Transportistas de Europa y fabricantes de automoción se han unido para presionar a la UE para que se abra a favor del uso de los ecocombustibles en el transporte por carretera. A través de una carta conjunta, la asociación internacional del transporte por carretera, IRU, así como la europea de fabricantes de componentes de automoción, Clepa, han pedido a los legisladores comunitarios, entre otras cosas, que se permita a los camiones utilizar «los combustibles neutros en carbono como solución a largo plazo para el transporte pesado sostenible junto con la electrificación y el hidrógeno».

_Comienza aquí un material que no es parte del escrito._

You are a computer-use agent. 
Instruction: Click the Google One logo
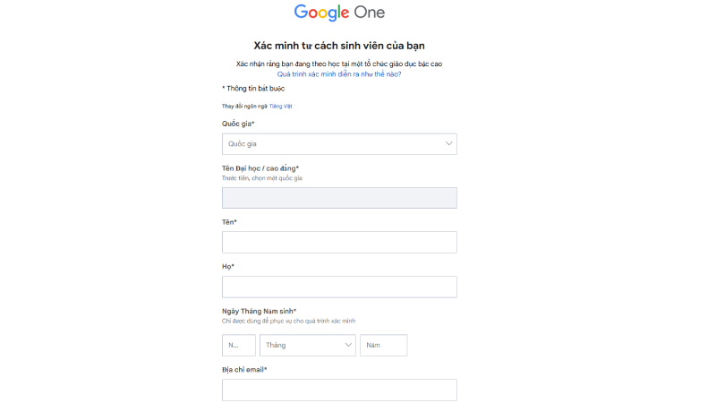click(339, 13)
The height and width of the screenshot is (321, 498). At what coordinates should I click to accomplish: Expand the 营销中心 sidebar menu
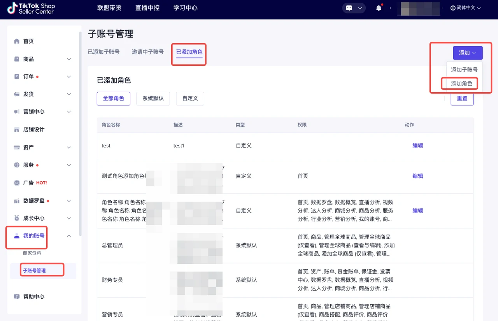69,112
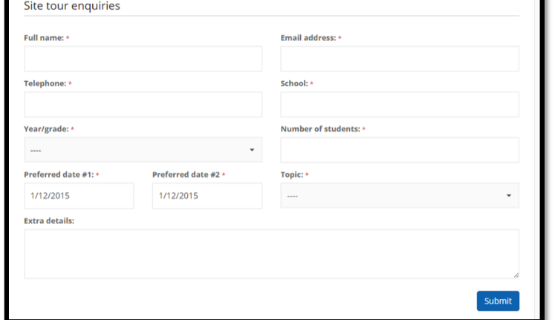Click the 'Telephone:' label text
This screenshot has width=555, height=320.
[x=45, y=84]
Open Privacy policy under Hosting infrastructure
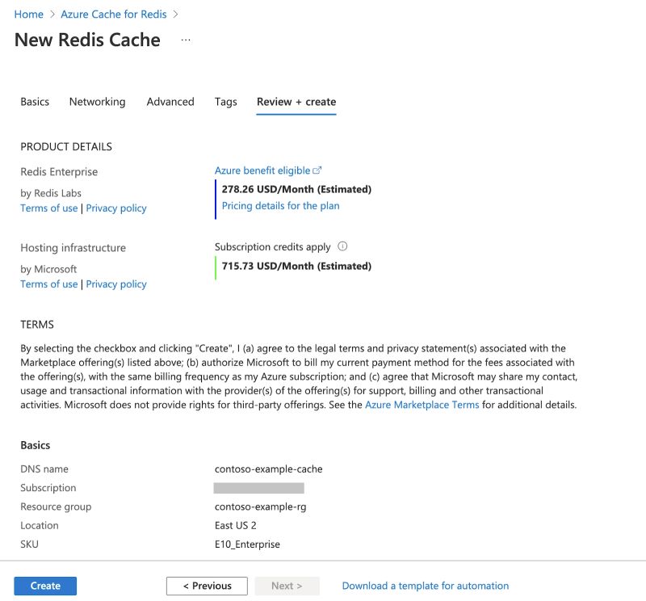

En resumen, piden a la UE que contemple a los ecocombustibles como una opción más dentro de las alternativas válidas para conseguir la descarbonización del transporte. Una petición que ha sido dirigida al Parlamento y Consejo Europeo, y que ya se encuentra en revisión por parte de la Comisión Europea.
Según las asociaciones, con esta medida se podría recortar en un 90% las emisiones de los vehículos industriales para 2040 -en comparación a las emisiones de 2019-. Según IRU y Clepa, afectará la composición de los vehículos disponibles para las empresas de transporte en tres hitos, 2030, 2035 y 2040, y la proporción de vehículos de cero emisiones aumentará en cada etapa.
Pero el de los ecocombustibles no ha sido el único tema tratado en la carta, éste era sólo uno de los cinco puntos propuestos por las asociaciones para combatir el colosal reto de descarbonizar el transporte de mercancías y pasajeros por carretera. El segundo punto está relacionado con la infraestructura de carga necesaria para un parque móvil mayoritariamente electrificado, concretamente piden «implementar condiciones propicias esenciales, considerar la seguridad del suministro de energía neutral en carbono, la infraestructura de carga y reabastecimiento de combustible, y la disponibilidad de tecnologías vehiculares maduras y asequibles para lograr objetivos ambiciosos de CO2».
También piden que se exima los vehículos de alta capacidad de los objetivos de decarbonización, haciendo referencia a los camiones que superan las cuarenta toneladas y que miden más de 18,75 metros. Además proponen incluir nuevos grupos de vehículos en los objetivos de reducción de emisiones de CO₂ para los vehículos pesados.
Para la directora de IRU para la UE, Raluca Marian, «un cambio masivo y repentino de la autonomía de 1.500 km de vehículos de 40 toneladas a una autonomía de vehículo eléctrico de 300 km planteará graves riesgos, especialmente dada la falta de infraestructura de carga y disponibilidad de red”, algo que pondría en peligro a cadenas de suministro a lo largo y ancho de Europa. Recordemos que por las carreteras de la UE circulan actualmente unos siete millones de camiones, todos ellos con motor de combustión interna.